Graphical modeling is quite common in fields with *wide* data, that is, when there are more
variables than observations. Accordingly, many regularization-based approaches have been developed for those kinds of data. There are key drawbacks of regularization when the goal is inference,
including, but not limited to, the fact that obtaining a valid measure of parameter uncertainty is very (very) difficult.
More recently, graphical modeling has emerged in psychology [@Epskamp2018ggm], where the data
is typically long or low-dimensional [*p* < *n*; @williams2019nonregularized; @williams_rethinking]. The primary purpose of **GGMnonreg** is to provide methods specifically for low-dimensional data
(e.g., those common to psychopathology networks).
## Supported Models
* Gaussian graphical model.

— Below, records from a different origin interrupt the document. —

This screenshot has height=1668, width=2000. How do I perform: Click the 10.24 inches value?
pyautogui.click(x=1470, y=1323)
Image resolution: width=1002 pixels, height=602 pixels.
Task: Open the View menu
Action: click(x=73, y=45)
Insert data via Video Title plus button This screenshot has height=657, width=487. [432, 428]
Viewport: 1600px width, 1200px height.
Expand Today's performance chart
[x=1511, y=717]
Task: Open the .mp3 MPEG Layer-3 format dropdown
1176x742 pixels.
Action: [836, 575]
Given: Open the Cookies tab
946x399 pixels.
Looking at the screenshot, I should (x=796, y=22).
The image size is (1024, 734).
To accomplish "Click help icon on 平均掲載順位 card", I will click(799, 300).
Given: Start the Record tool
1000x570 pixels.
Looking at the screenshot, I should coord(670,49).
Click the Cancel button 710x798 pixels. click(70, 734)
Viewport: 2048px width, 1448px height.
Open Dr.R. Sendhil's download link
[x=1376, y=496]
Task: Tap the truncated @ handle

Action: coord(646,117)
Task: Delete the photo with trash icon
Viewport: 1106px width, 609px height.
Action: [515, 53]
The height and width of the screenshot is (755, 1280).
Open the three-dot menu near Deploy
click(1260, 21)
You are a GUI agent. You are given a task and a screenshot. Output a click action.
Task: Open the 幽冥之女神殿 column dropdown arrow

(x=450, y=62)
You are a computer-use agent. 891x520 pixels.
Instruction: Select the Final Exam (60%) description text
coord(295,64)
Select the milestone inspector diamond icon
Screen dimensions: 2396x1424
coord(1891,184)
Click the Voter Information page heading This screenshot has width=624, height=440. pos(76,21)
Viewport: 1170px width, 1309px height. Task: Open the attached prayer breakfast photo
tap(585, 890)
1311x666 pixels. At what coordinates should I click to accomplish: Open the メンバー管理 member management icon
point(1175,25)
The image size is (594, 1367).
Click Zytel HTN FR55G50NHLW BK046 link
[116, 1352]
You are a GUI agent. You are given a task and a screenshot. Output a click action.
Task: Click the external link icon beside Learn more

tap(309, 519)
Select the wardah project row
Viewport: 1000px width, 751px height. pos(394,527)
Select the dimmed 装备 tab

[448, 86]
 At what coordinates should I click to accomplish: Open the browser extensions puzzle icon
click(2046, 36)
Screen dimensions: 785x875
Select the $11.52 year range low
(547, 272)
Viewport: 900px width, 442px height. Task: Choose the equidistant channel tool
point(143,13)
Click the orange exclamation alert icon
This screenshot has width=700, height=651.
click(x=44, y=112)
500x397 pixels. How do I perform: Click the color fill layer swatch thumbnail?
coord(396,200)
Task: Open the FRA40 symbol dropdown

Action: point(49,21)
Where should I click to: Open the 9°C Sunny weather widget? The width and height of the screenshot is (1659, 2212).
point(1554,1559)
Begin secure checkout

The following data types are supported.
+ Gaussian
+ Ordinal
+ Binary
* Ising model [@marsman_2018]
* Mixed graphical model
## Additional methods
The following are also included
* Expected network replicability [@williams2020learning]
* Compare Gaussian graphical models
* Measure of parameter uncertainty [@williams2019nonregularized]
* Edge inclusion "probabilities"
* Network visualization
* Constrained precision matrix (the network, given an assumed graph)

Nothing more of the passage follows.